CorVel is a company that believes in its people and their potential. It is a company that fosters growth and looks for leaders within. In every office across the country, there are employees who share a similar story—their careers at CorVel began in an entry-level position, but with the support and encouragement from their managers and mentors, they worked their way up to senior-level positions. Laura Heywood is one of those people.
Laura started at CorVel working as a Vocational Rehabilitation Counselor and Medical Case Manager. She dove into the position, learning everything she could about orthopedic injuries and other common workers’ comp issues. Her first manager at CorVel, Charlene McGrath, taught her everything she needed to know about case management. Laura spent her days in the field getting to know the customers and finding ways to meet their needs. There were no cell phones or email, so she’d swing by the office to check the pink slip for any messages or faxes—which was the greatest way to quickly share information with a client! Notes were handwritten and she’d dictate her case management reports on a small tape recorder.
Over the years, Laura moved from Vocational Case Manager to Supervisor, then promoted to National Account Manager before landing her current role as Vice President of National Accounts. No matter how large the company became, it maintained its close-knit culture and local feel.
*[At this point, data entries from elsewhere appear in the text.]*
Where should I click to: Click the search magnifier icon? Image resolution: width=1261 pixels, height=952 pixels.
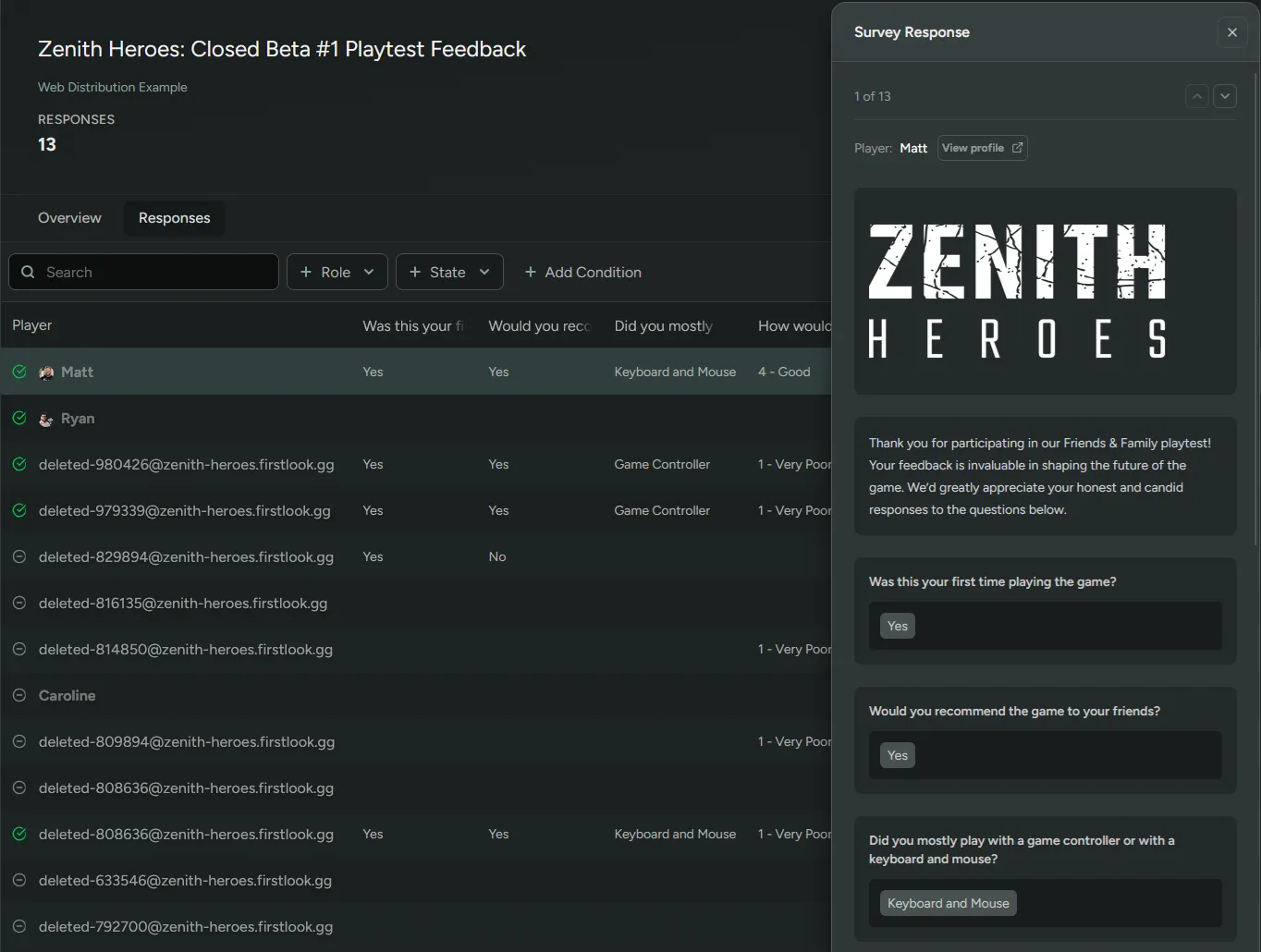pyautogui.click(x=28, y=272)
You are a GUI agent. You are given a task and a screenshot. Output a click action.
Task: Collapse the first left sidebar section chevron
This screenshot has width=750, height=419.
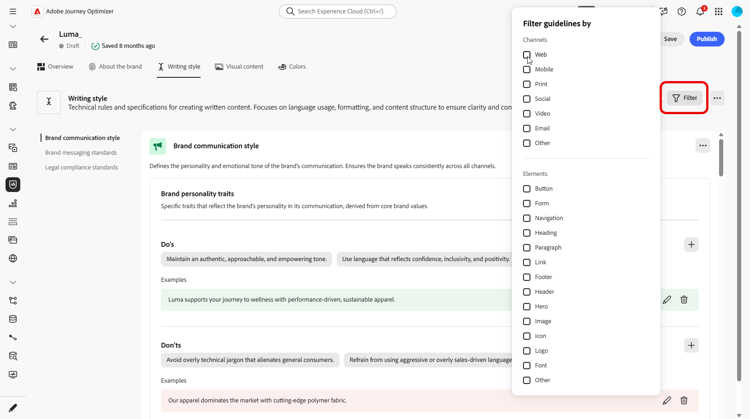pos(13,27)
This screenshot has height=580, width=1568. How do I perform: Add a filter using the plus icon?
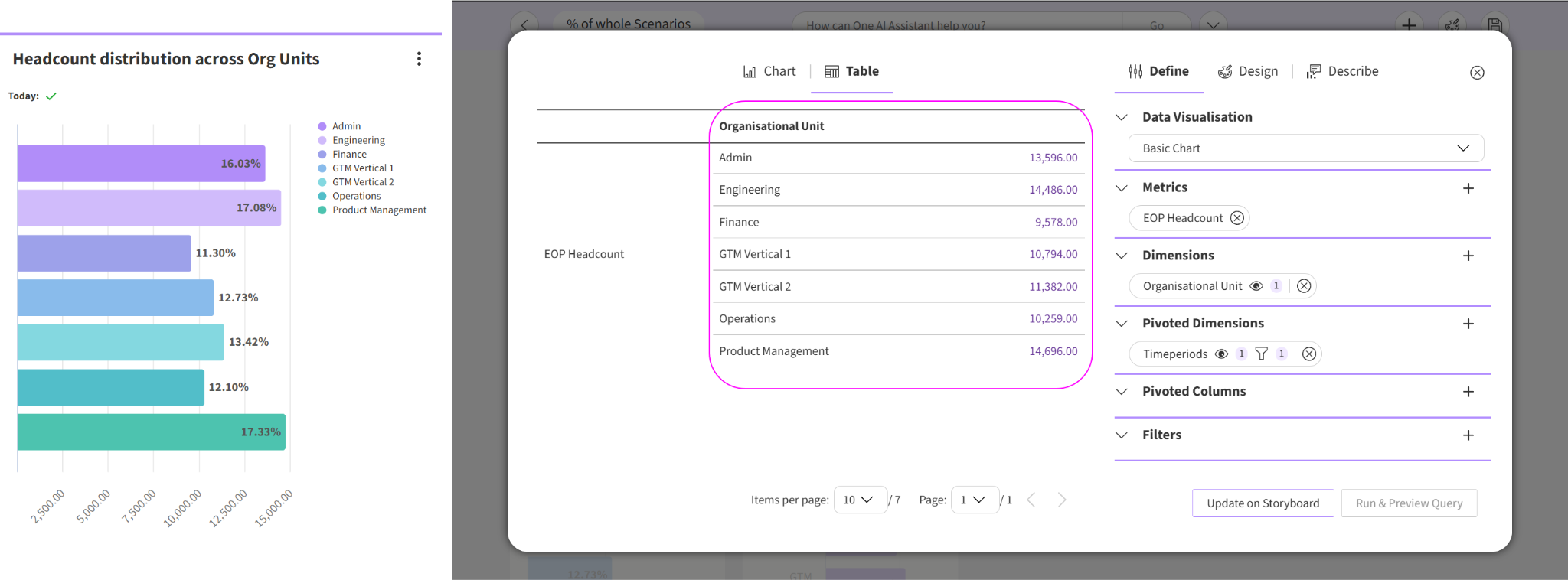click(x=1468, y=435)
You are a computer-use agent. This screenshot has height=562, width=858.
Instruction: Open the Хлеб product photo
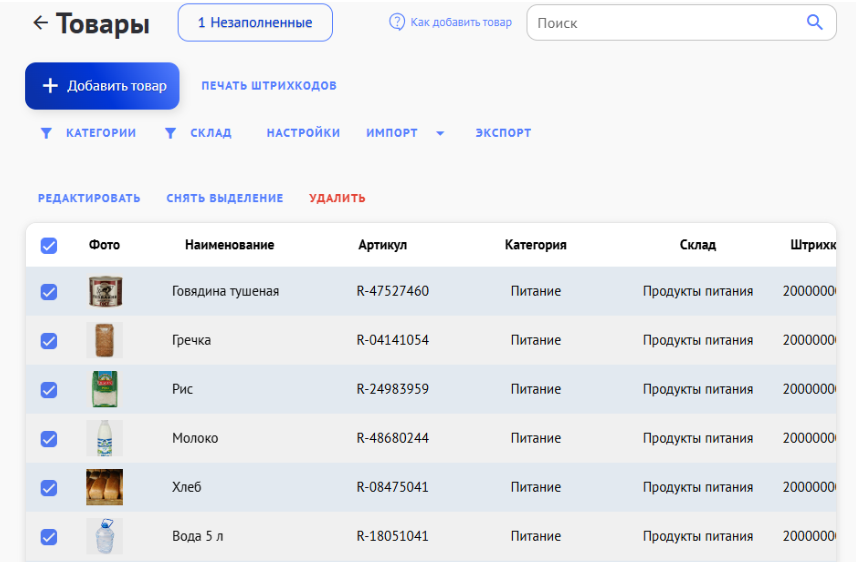[x=104, y=487]
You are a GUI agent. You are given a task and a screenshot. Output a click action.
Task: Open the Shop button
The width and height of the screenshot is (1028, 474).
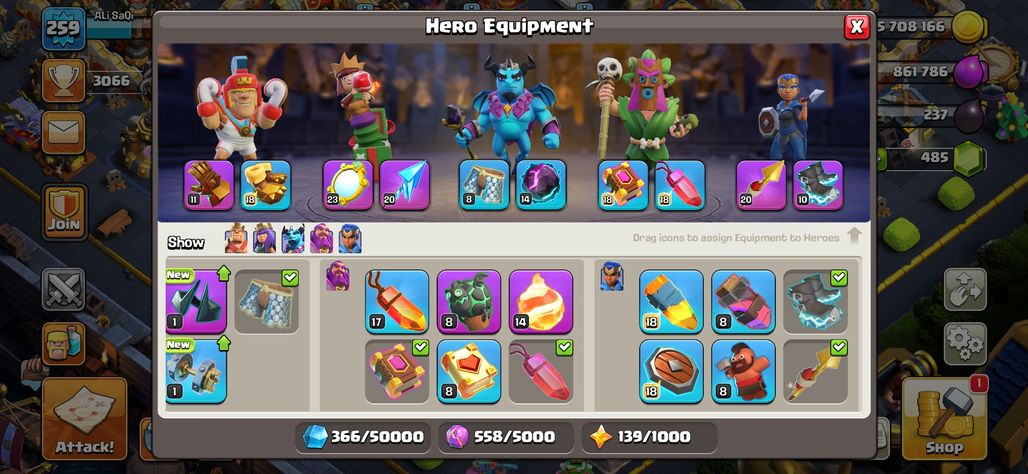click(944, 418)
While Laura’s career and the technology she uses evolved, some things at CorVel stayed the same. It maintains that local presence despite its national standing, making it feel like a hometown organization in communities across the U.S. CorVel continues to strategically invest in technology to improve the claims process, while fostering a culture of unity, teamwork, support, and encouragement. There are mentors to be found at every level, in every division and in every office across the country. Laura learned from so many of these mentors during her career, such as account management from Frank Hackett and building client relationships from Diane Blaha. Now, after 30 years of experience, she has transitioned from a mentee to a mentor.
This culture that revolves around people—both employees and the customers they serve—makes CorVel a place to call home. In fact, it is difficult to find a leader who has been with the company for fewer than 15 years, with most being closer to 20 years or more. So, while Laura’s story is remarkable, it is not unique among CorVel’s people—it is the norm.